O balanço foi apresentado por Santos Magaia, administrador técnico-operacional da Empresa Moçambicana de Seguros (Emose). De acordo com o jornal O País, o responsável reconhece que a adesão ao seguro agrícola no país continua numa fase incipiente, travada pela complexidade técnica da avaliação de risco e pelos estudos agrícolas que a antecedem. Mesmo assim, a seguradora pública não esconde o optimismo quanto à expansão do ramo.
O produto chega ao mercado em duas modalidades.
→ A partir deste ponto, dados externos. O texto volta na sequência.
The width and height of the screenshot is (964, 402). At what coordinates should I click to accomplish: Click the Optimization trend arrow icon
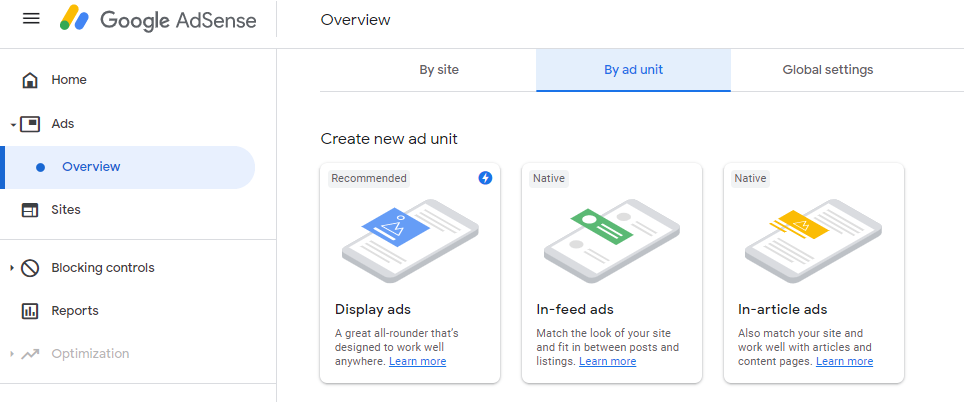click(x=30, y=354)
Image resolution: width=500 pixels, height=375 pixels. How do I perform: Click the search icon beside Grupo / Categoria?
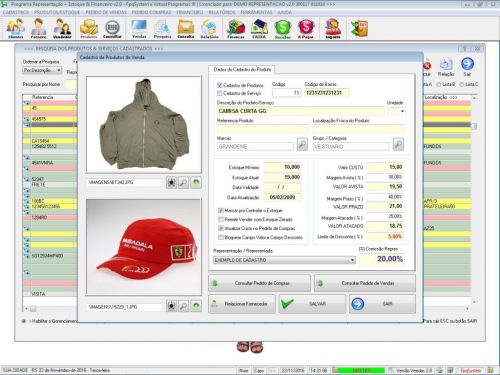click(398, 144)
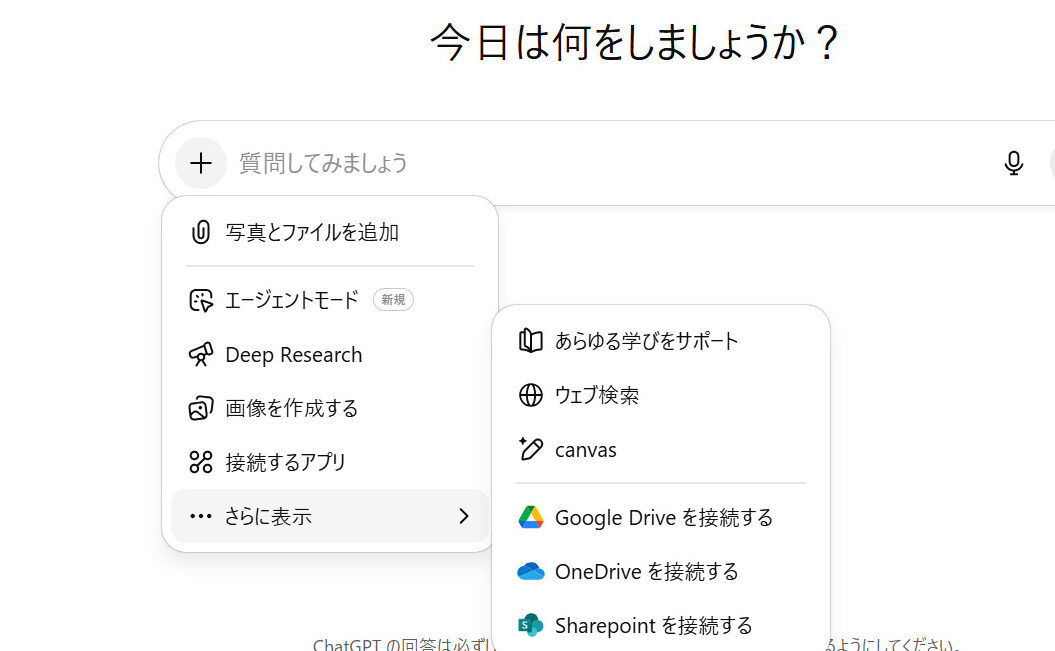The width and height of the screenshot is (1055, 651).
Task: Click the 接続するアプリ apps icon
Action: pyautogui.click(x=201, y=462)
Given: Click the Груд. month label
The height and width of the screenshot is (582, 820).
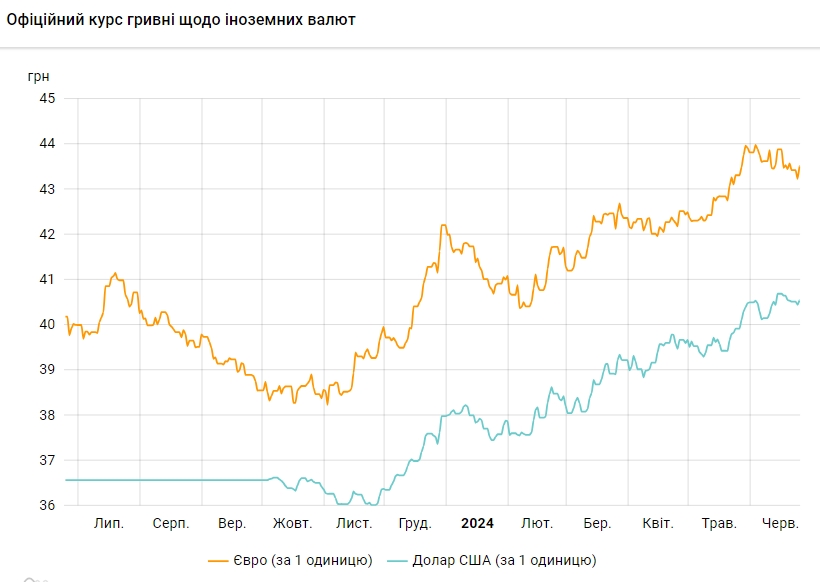Looking at the screenshot, I should click(x=415, y=524).
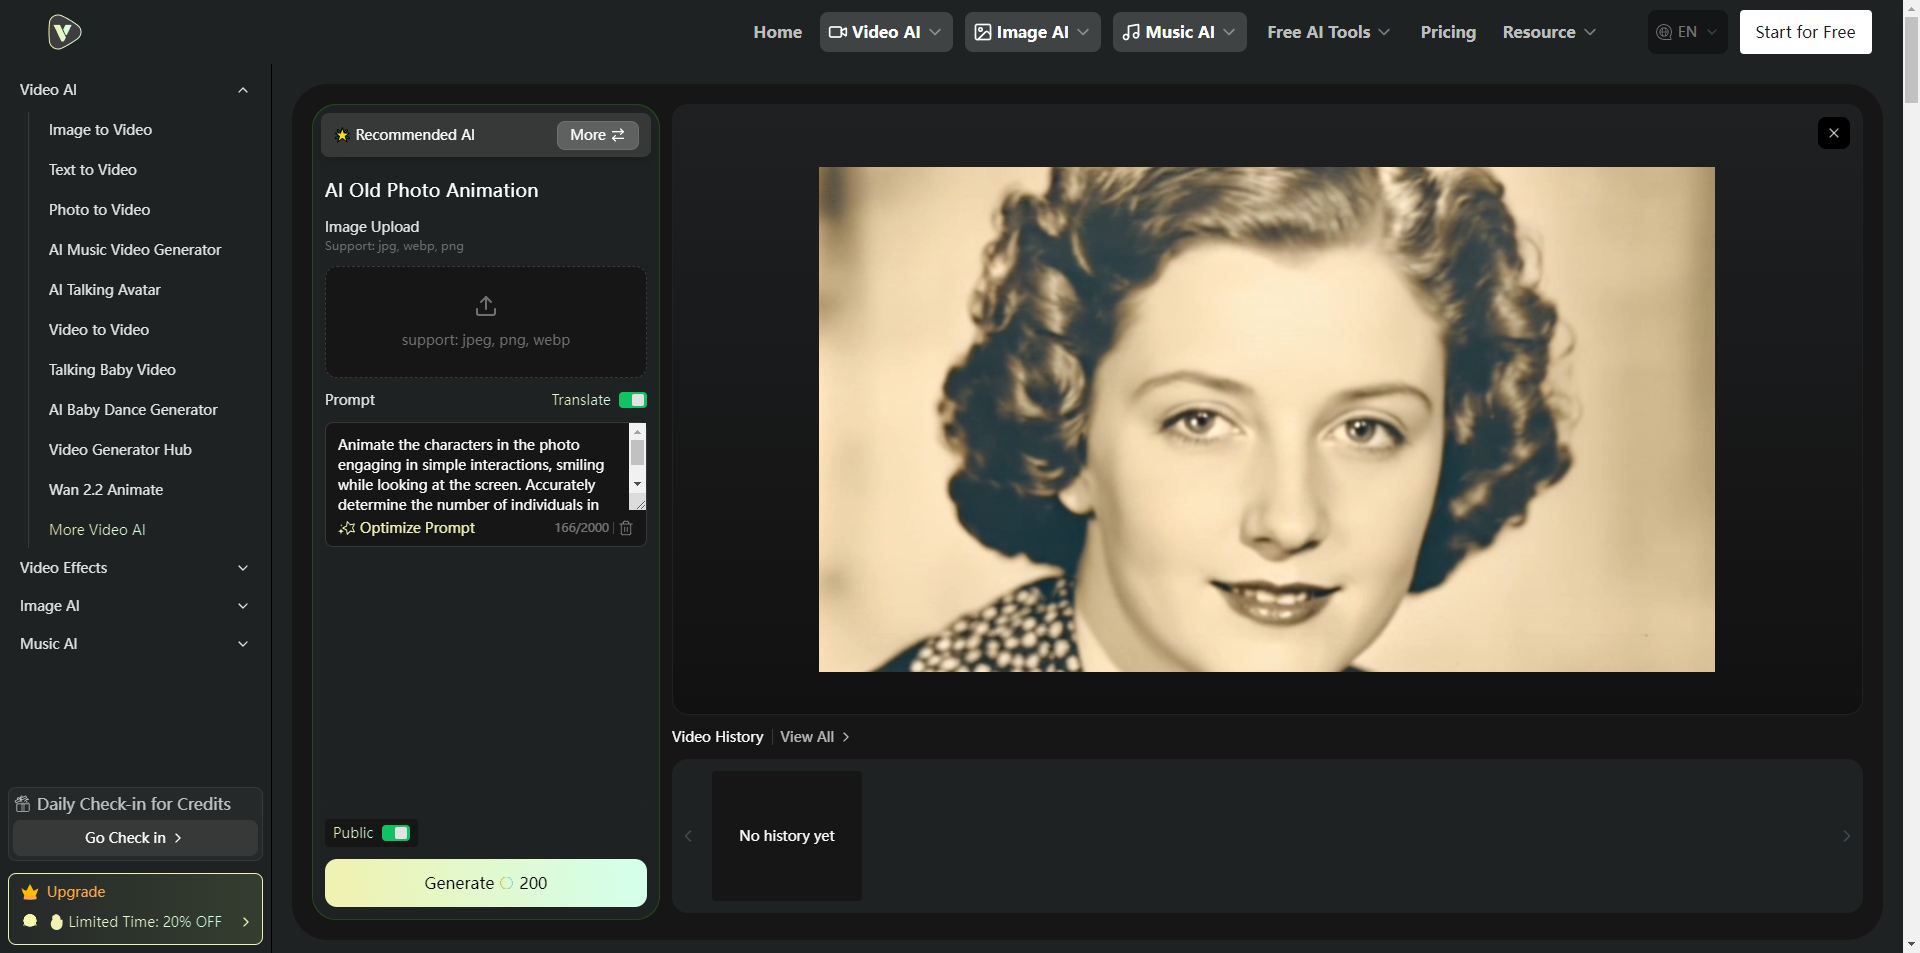Click the Upgrade crown icon

click(x=30, y=892)
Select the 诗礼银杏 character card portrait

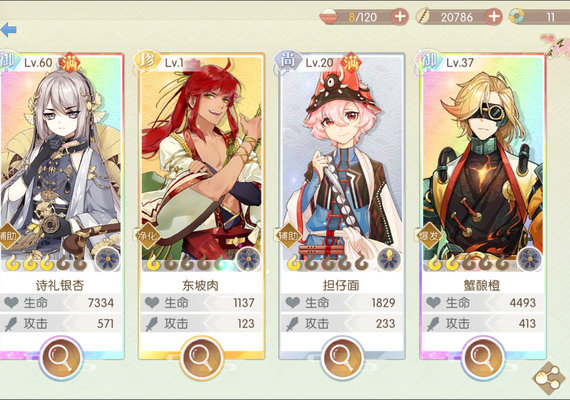point(61,164)
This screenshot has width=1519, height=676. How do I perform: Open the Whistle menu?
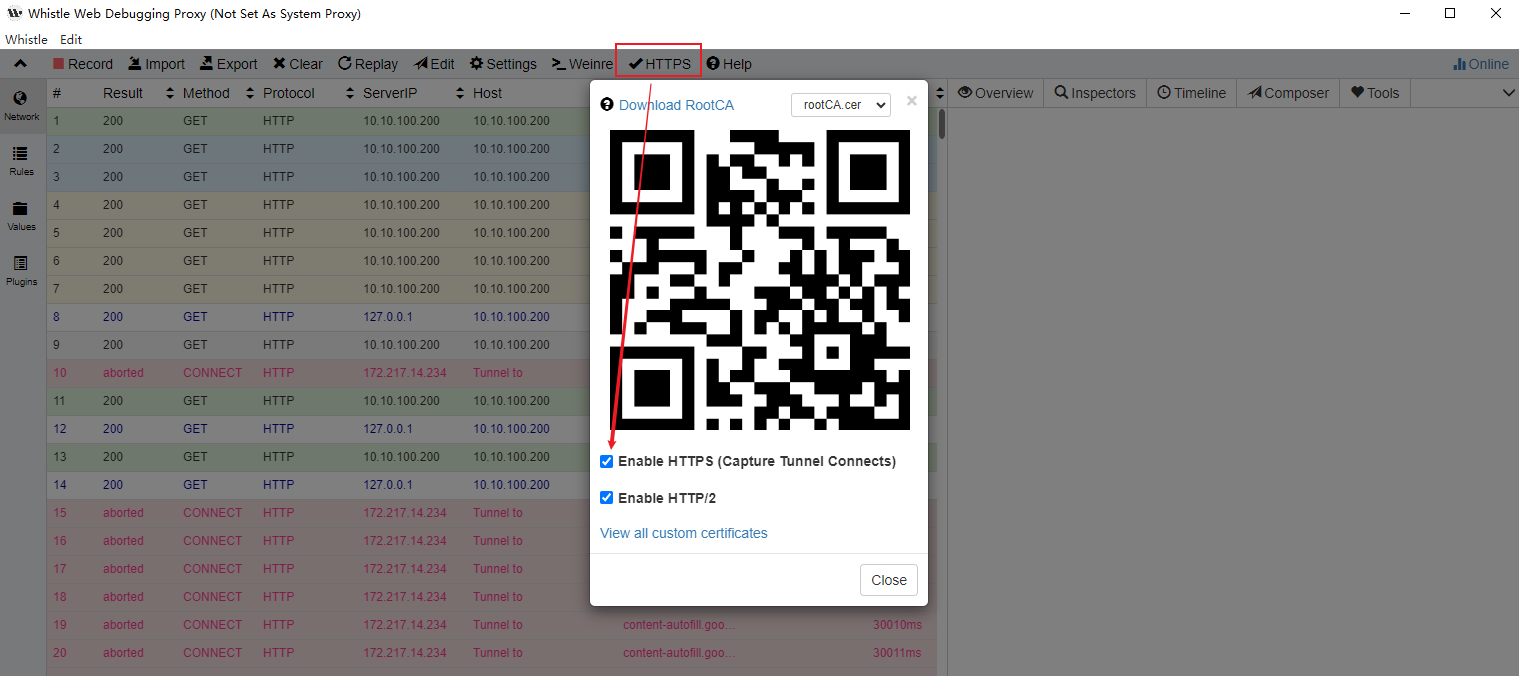26,39
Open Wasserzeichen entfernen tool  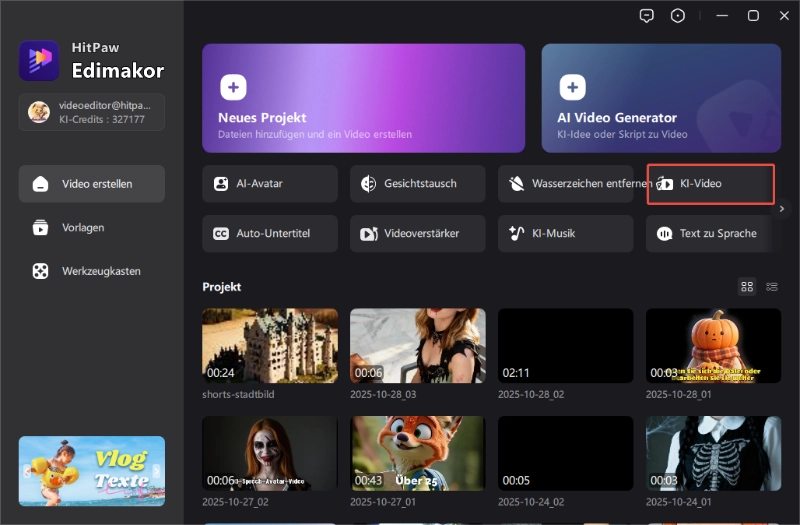[566, 184]
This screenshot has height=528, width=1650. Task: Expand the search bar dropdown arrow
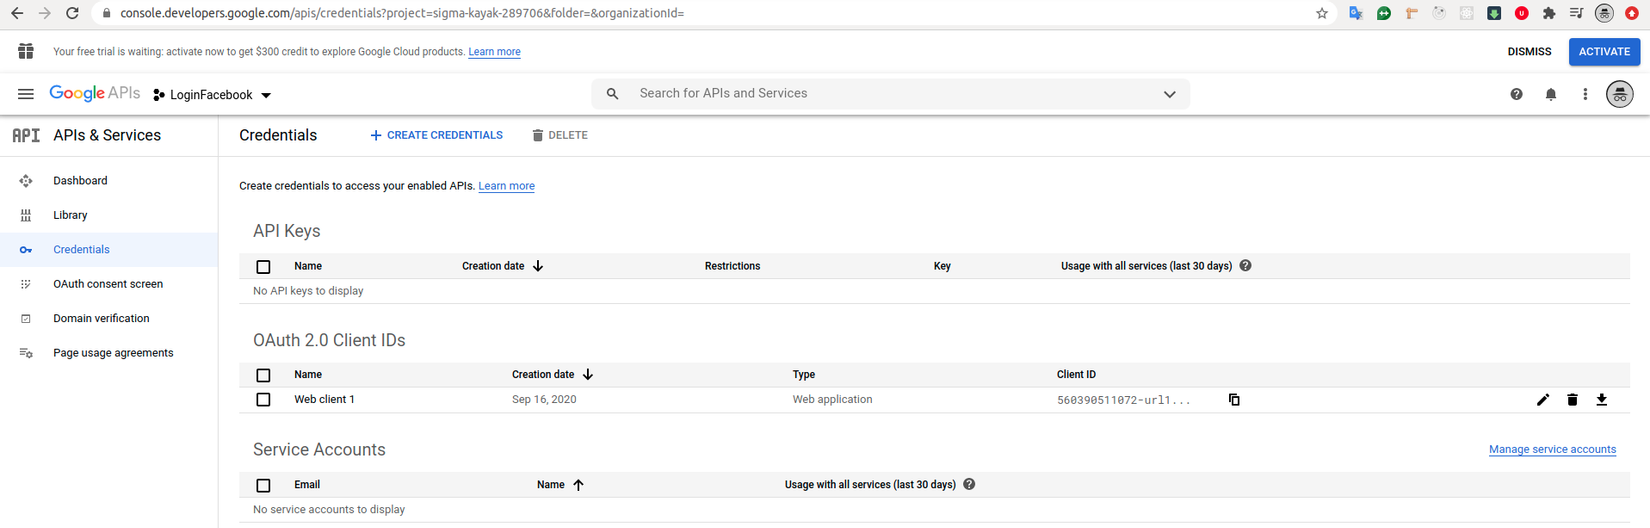tap(1169, 94)
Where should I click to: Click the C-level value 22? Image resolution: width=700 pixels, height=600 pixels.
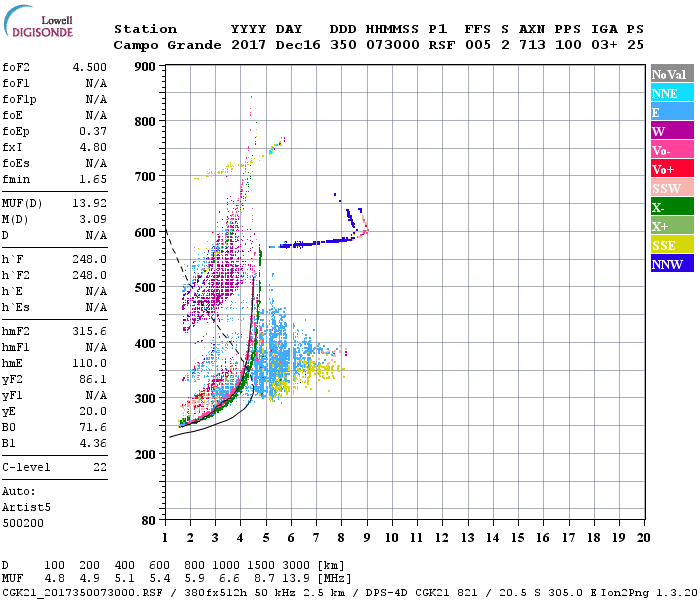99,467
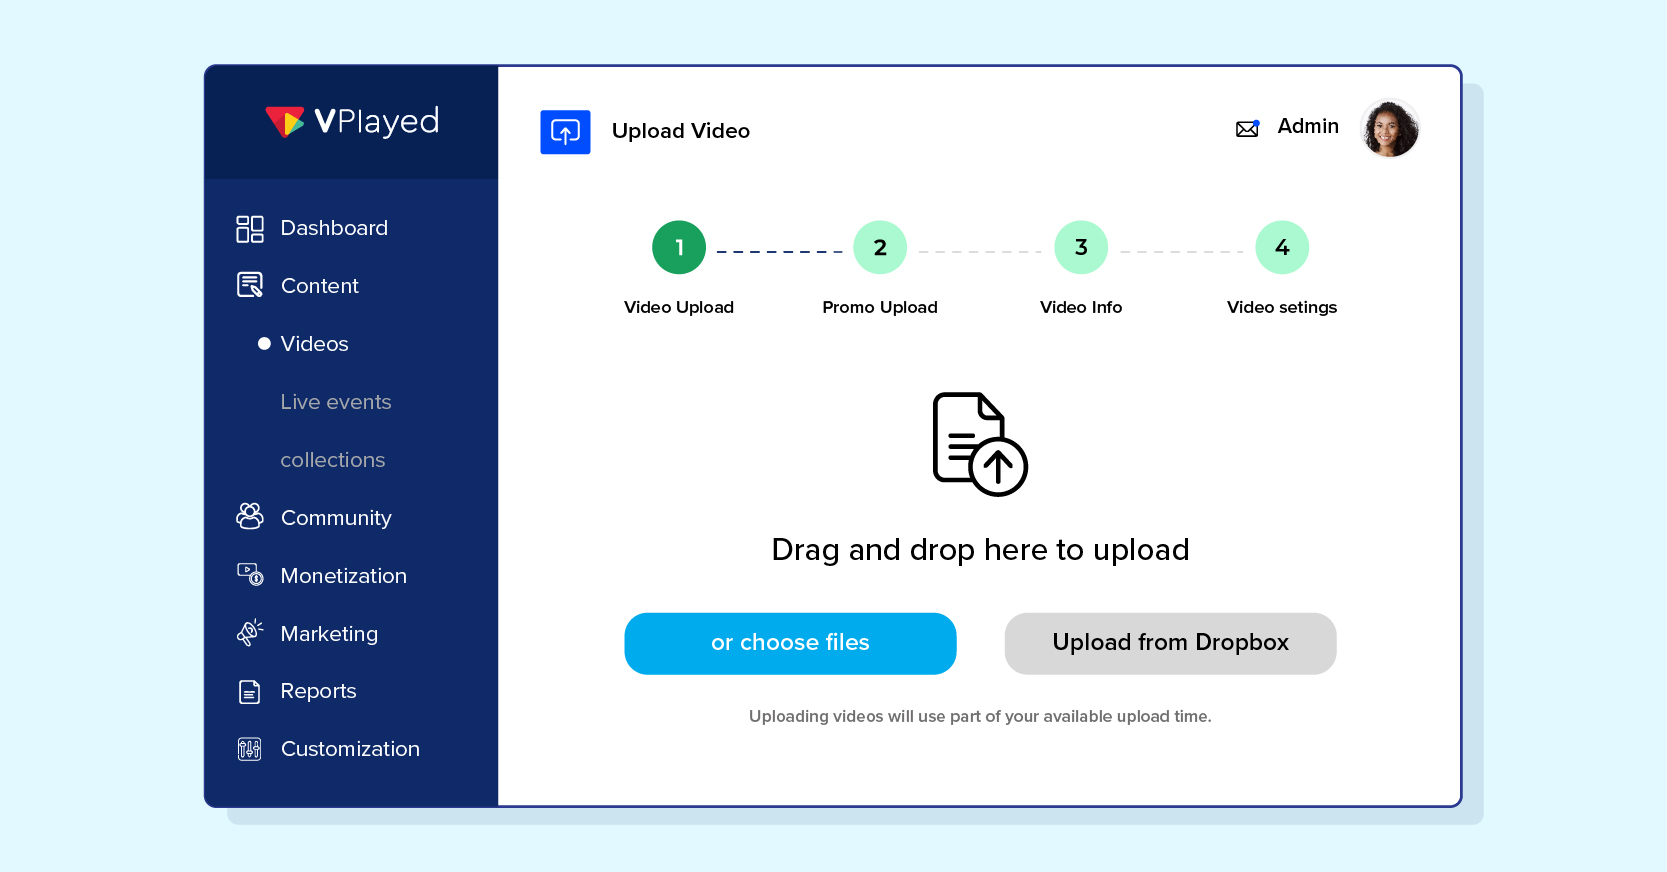Jump to step 3 Video Info
Screen dimensions: 1667x872
[x=1080, y=248]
Uma delas, o índice climático, cobre riscos ligados a anomalias meteorológicas — secas e precipitações extremas. A outra, o índice de rendimento, protege o agricultor contra perdas directas na produtividade da colheita, quando pragas ou doenças atacam o campo. É essa flexibilidade que abre caminho ao micro-seguro e o torna financeiramente acessível ao pequeno produtor.
No Norte concentram-se alguns dos apoios em curso. Na campanha 2024/2025, entre os cerca de sete mil agricultores segurados nas províncias de Nampula e Zambézia, foram os produtores do distrito de Muecate a sofrer os prejuízos mais pesados, com quebras acentuadas na cultura do amendoim. Recebem agora as respectivas indemnizações.
«A mensagem que queremos levar aos produtores é que, estando agregados, podem ter solução para os problemas climáticos e sanitários que enfrentam no campo», sublinhou Santos Magaia.